**EXTRACTED TEXT**
========================
Nacatamales and Generosity.
A gift from a family in need humbled and impacted me deeply.
My youngest daughter and I returned early Saturday morning from a mission trip to Nicaragua. Our church supports a school in Ciudad Sandino, just outside of Managua. Our family sponsors two students at the school and we’ve been fortunate enough to travel to Nicaragua to help out at the school and meet the students we sponsor.
Nicaragua is one of Latin America’s poorest countries and it’s already shaky economy has been hit hard by the covid19 pandemic. In addition, tight travel restrictions make it hard for visitors to come, such as tourist, missionaries, and relief organizations - all important sources of income for the Nicaraguan economy. We personally experienced these restrictions on our trip.
Our group decided the easiest route to take was to fly from Atlanta to Miami then to Liberia, Costa Rica. From there we would take a bus to the Costa Rican-Nicaraguan border, walk to the passport control center to be inspected, and take another bus to Ciudad Sandino. Little did we know our flight from Atlanta to Miami would be one of the thousands delayed that weekend. Our traveling resumed after spending the night in Miami, not exactly the worst place to be while experiencing travel disruptions. Once we made it to the Nicaraguan border, we witnessed a line of eighteen-wheelers in excess of a mile long, waiting to enter Nicaragua and deliver their goods. Apparently it takes three to four days for these trucks to get through the line. No doubt this is harming any sort of economic recovery. It took our party well over an hour to get the necessary passport stamp to enter (and over an hour to leave on Friday).
========================
**DATASET EXTRACT**
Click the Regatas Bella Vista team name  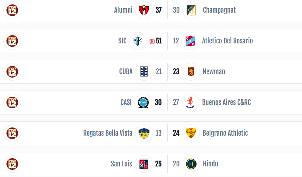pos(108,133)
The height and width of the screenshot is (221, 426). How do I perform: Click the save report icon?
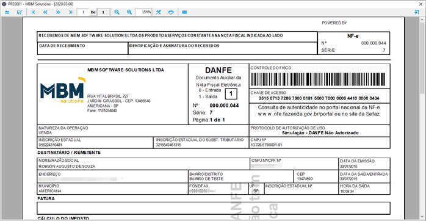[20, 12]
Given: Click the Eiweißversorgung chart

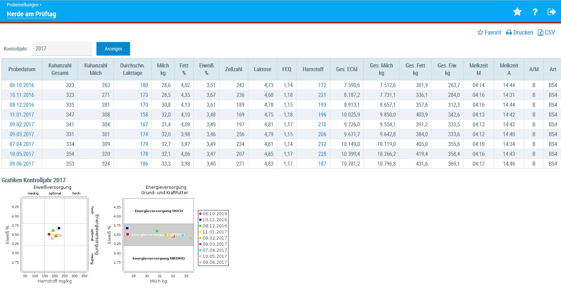Looking at the screenshot, I should point(54,234).
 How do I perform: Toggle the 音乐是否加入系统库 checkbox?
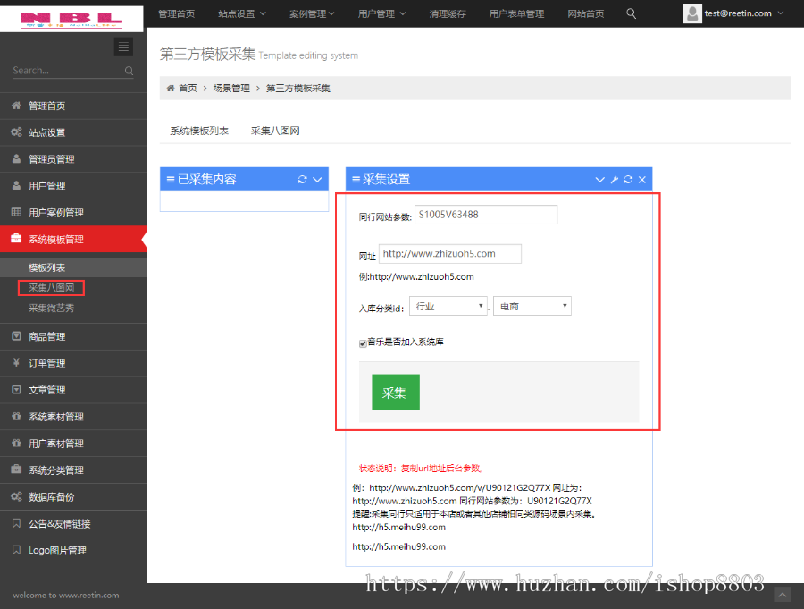(362, 342)
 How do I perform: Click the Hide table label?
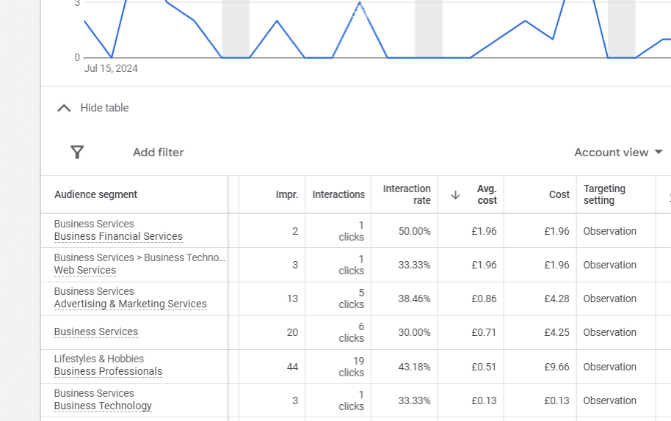tap(104, 108)
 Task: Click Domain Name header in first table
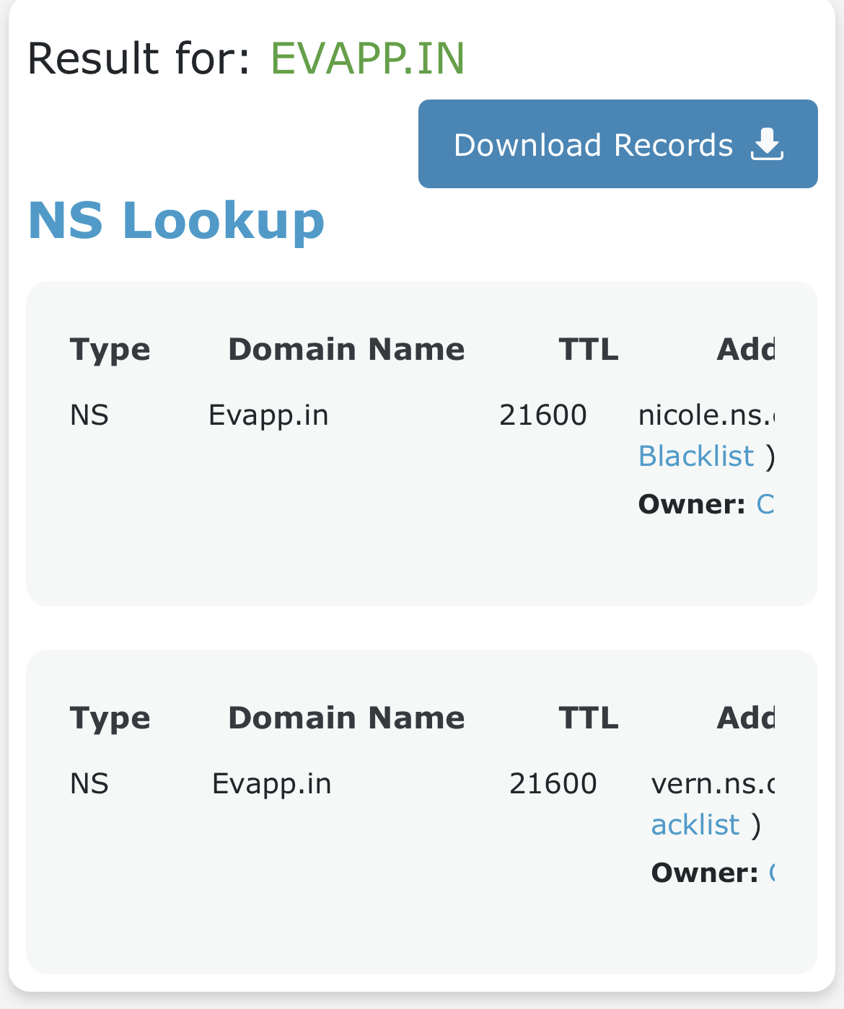[346, 350]
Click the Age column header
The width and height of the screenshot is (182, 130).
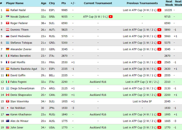tap(44, 3)
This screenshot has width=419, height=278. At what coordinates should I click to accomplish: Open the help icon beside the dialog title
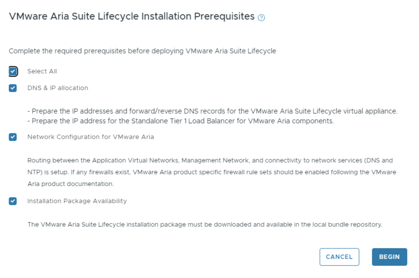[262, 18]
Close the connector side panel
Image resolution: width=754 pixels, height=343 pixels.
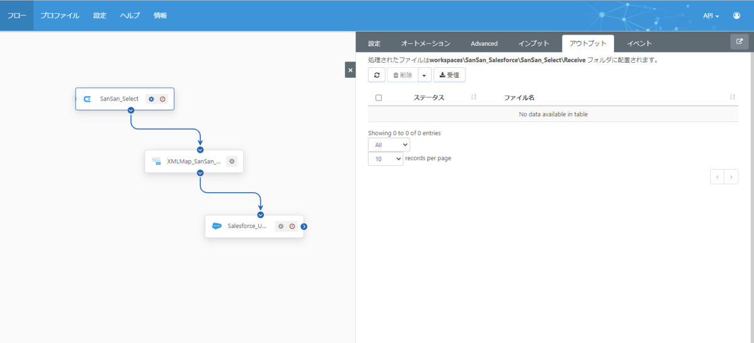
========================
Copy out the part of the Nicaragua mission trip text starting at "My youngest daughter" and ending at "students we sponsor.", word for word.

My youngest daughter and I returned early Saturday morning from a mission trip to Nicaragua. Our church supports a school in Ciudad Sandino, just outside of Managua. Our family sponsors two students at the school and we’ve been fortunate enough to travel to Nicaragua to help out at the school and meet the students we sponsor.